Abstract 19616: Down-Regulation of miR-23/27/24 Clusters by TGF-β1 Signalling Induces Phenotypic Switching of Vascular Smooth Muscle Cells in vitro and in Response to Vascular Injury in vivo
Background: The differentiated state of SMCs plays a key role in the pathogenesis of several major human diseases, including atherosclerosis and restenosis after vascular injury. Several miRNAs have recently been implicated in vascular smooth muscle cells differentiation and/or phenotypic switching. Members of the miR-23/27/24 clusters are highly expressed in smooth muscle cells and are involved in cell cycle control, proliferation and differentiation of various cell types. However, the role of miR-23/27/24 clusters in vascular disease is currently unknown. Thus, the aim of the present study was to evaluate the role of miR-23/27/24 cluster on SMC differentiation and proliferation in vitro and after vascular injury in vivo.
Methods and Results: To determine the expression changes of miRNAs in vascular wall with neointimal formation in vivo, we used the standard rat carotid artery balloon injury model. Using real-time PCR, we demonstrated for the first time that expression of miR-24 and miRNAs that are clustered with it (members of the miR-23 and miR-27 families) are consistently downregulated 3 and 7 days after vascular injury. Furthermore, in vitro studies showed that TGF-β1 down-regulated miR-23/27/24 clusters expression in a dose- and time-dependent manner. By using both gain-of-function and loss-of-function approaches, we found that members of the miR-23/27/24 clusters promote multiple aspects of vascular smooth muscle cell contractile phenotype and alter TGF-β1 pathway signalling. Inhibition of miR-23a/b increased gene expression of SMAD-2 and SMAD-3, while ectopic expression of miR-24 reduces the mRNA and protein levels of different genes that regulate cell-cycle progression. Also, using BrdU incorporation and cell migration assay, we demonstrate that miR-24 inhibits vascular smooth muscle cell proliferation and migration.

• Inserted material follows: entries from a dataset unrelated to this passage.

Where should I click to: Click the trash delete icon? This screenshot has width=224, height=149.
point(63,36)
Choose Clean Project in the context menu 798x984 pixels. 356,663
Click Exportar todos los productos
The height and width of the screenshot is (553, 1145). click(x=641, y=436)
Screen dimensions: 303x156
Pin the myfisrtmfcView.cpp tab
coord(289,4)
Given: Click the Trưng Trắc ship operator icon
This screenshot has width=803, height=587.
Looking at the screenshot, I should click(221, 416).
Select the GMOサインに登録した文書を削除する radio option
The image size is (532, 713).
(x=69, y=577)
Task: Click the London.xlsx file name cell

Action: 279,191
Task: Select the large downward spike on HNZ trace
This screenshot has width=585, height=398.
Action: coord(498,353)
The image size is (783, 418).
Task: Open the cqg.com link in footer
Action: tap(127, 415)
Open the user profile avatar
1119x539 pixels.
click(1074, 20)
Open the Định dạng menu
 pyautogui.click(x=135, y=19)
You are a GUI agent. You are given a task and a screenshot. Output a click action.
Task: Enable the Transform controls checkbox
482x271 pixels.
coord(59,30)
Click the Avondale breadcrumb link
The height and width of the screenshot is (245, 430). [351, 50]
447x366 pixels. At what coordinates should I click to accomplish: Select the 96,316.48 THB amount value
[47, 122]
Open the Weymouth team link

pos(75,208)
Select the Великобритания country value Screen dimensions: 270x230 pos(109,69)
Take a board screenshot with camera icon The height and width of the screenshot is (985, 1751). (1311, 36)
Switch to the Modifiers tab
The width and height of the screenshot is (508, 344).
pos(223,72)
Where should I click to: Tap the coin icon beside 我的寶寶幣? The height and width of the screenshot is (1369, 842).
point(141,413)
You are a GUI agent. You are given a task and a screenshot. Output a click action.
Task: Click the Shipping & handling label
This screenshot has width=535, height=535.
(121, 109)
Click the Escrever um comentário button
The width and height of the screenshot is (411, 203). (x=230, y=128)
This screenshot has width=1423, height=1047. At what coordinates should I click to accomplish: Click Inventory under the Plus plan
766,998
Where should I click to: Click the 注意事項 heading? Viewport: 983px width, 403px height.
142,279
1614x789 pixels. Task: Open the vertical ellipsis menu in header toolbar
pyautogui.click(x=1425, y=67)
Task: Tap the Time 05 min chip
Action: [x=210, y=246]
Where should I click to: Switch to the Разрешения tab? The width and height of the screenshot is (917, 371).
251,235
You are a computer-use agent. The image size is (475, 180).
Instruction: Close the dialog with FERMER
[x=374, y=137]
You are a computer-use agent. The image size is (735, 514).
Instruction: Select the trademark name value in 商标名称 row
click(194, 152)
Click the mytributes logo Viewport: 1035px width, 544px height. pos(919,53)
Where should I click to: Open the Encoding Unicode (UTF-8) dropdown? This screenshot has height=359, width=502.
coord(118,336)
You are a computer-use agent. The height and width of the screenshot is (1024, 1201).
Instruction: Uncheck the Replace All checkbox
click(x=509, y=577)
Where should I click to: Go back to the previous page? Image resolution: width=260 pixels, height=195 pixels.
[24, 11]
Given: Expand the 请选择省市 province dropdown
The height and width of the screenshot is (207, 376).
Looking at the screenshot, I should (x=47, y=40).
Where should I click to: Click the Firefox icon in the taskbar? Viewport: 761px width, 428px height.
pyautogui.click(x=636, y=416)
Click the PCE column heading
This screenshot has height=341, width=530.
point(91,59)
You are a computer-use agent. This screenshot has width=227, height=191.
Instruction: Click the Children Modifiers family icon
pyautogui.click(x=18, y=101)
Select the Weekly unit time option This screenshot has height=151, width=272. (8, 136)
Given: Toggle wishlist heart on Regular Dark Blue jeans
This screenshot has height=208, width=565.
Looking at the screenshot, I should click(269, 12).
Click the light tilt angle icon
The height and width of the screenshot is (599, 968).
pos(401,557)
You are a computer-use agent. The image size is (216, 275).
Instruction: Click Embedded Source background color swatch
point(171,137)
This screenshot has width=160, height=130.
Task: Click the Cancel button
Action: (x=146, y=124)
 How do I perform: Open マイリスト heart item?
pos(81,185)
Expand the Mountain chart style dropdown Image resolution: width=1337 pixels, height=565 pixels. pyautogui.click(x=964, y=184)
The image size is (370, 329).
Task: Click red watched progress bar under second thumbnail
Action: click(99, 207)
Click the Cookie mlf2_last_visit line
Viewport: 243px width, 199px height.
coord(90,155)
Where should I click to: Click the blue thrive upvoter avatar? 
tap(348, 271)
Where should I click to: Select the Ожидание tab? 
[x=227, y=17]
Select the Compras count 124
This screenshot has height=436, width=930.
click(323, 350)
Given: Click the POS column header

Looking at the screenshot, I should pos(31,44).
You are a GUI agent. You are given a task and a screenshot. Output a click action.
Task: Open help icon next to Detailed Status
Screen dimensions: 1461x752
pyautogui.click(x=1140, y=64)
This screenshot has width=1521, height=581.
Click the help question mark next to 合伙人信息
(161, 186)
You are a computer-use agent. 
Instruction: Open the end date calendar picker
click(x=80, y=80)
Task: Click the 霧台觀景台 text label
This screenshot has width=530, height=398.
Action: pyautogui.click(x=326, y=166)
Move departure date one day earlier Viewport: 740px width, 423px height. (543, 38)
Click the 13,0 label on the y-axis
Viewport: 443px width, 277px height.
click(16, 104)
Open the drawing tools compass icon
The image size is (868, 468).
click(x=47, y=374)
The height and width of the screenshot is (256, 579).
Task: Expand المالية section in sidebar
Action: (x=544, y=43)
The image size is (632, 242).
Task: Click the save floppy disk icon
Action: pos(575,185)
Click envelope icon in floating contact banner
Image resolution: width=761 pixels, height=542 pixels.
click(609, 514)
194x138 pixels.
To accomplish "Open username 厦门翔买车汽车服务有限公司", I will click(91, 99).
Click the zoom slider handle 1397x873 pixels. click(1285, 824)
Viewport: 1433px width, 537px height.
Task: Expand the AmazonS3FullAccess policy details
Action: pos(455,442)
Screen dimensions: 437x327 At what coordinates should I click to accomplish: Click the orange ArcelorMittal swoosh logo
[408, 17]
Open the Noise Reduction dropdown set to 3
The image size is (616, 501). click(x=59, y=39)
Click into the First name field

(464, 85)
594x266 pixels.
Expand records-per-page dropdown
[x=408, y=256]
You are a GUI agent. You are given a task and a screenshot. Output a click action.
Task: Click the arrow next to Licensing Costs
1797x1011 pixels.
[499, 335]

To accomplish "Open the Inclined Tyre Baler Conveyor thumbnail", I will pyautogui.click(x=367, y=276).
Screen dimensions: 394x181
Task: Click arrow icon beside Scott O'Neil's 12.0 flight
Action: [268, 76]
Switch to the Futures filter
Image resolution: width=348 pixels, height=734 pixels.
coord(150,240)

Furthermore, systemic delivery of miR-24 mimics markedly decreased neointimal hyperplasia after balloon injury.
Conclusions: We demonstrated that miR-23/27/24 clusters control TGF-β1 pathway signalling in vascular smooth muscle cell in vitro and in vivo. These findings suggest that members of the miR-23/27/24 clusters may have the potential to suppress neointimal hyperplasia after arterial injury.
- © 2012 by American Heart Association, Inc.